Indeed, Papa John's recently had to pay $800,000 for labor wage theft in New York. This fine applied to an individual franchisee, but New York Attorney General Eric Schneiderman indicated he was likely to go after the parent corporation. That's new (and scary) territory for franchisors, who have always felt that they were not liable for the actions of their franchisees.

Not surprisingly, franchising industry lobbyists are hard at work, trying to get state legislatures and other regulators to clarify the issue -- in their favor, of course.

States generally want to create a franchising-friendly climate because franchises are big employers. So, the net result is that we are starting to see new state laws that protect franchisors.

A Win for Franchisors in Texas

Last week, for example, Texas amended its labor code to definitively say that franchisors are not employers per se.

The new Texas law does have an exception. If a state court finds that the franchisor manages or controls its franchisee or its franchisee's employees in a way that is not typical of how franchisors normally operate, then the franchisor might be deemed to be an employer.

The idea is that franchisors can provide direction that is aimed at protecting their trademarks and brand. But going beyond that, micro-managing franchisees and their employees, puts a franchisor into dangerous territory in which they are at risk of being classified as employers.

Key Takeaways for Franchisees

If you are a franchisee, make sure you fully understand what constitutes an employer-employee relationship. In addition, consult with an expert to ensure you are complying with all of your employer obligations.

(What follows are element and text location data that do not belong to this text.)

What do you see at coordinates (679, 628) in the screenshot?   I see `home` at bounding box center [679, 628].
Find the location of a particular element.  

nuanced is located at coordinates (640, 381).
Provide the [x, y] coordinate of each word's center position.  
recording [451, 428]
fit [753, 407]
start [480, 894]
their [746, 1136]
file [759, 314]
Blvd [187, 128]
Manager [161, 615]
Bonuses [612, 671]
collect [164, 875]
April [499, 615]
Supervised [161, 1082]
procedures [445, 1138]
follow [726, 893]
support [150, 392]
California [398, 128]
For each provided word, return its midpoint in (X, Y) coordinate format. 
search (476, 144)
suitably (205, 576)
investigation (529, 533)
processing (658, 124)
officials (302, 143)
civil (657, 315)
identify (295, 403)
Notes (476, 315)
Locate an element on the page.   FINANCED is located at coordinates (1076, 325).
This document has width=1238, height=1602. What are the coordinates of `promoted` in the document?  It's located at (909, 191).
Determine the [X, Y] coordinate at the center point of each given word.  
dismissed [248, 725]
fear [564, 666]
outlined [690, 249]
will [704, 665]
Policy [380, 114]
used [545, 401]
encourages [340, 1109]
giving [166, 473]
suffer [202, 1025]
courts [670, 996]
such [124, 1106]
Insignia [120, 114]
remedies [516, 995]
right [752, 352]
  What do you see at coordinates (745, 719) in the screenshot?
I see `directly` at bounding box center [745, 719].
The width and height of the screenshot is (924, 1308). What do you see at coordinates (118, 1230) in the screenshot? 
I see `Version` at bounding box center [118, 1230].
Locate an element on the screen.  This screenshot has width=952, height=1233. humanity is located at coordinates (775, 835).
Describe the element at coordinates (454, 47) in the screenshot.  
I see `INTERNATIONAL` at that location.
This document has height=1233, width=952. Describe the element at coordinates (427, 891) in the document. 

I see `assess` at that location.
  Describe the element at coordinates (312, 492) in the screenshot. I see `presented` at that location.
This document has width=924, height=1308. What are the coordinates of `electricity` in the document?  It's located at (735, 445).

If you are a prospective franchisee looking at franchise opportunities, be aware that these legal battles are underway. If franchisors are ultimately found to be employers, they will likely pass on additional costs to you. They may also ask you to indemnify them for any labor-related liabilities that arise from your franchise operation.

Key Takeaways for Franchisors

This is an issue that going to evolve over time. As issues like income disparity and minimum wages are debated nationally, there's going to be a lot of attention on organizational structures that effectively push the employer liabilities downstream. Lots of folks are going to be saying that these legal and organizational constructs are designed to circumvent the labor laws.

At the franchisee level, the parent franchisor must absolutely steer clear of getting involved with defining work hours, hiring people, firing people, determining wage levels, and any hands-on supervisory activities.

The bottomline is that a franchisor should not be involved with the minutiae of running a franchisee's operations. If you are a franchisor and you truly have an arms-length relationship with franchisees, you're likely not at risk.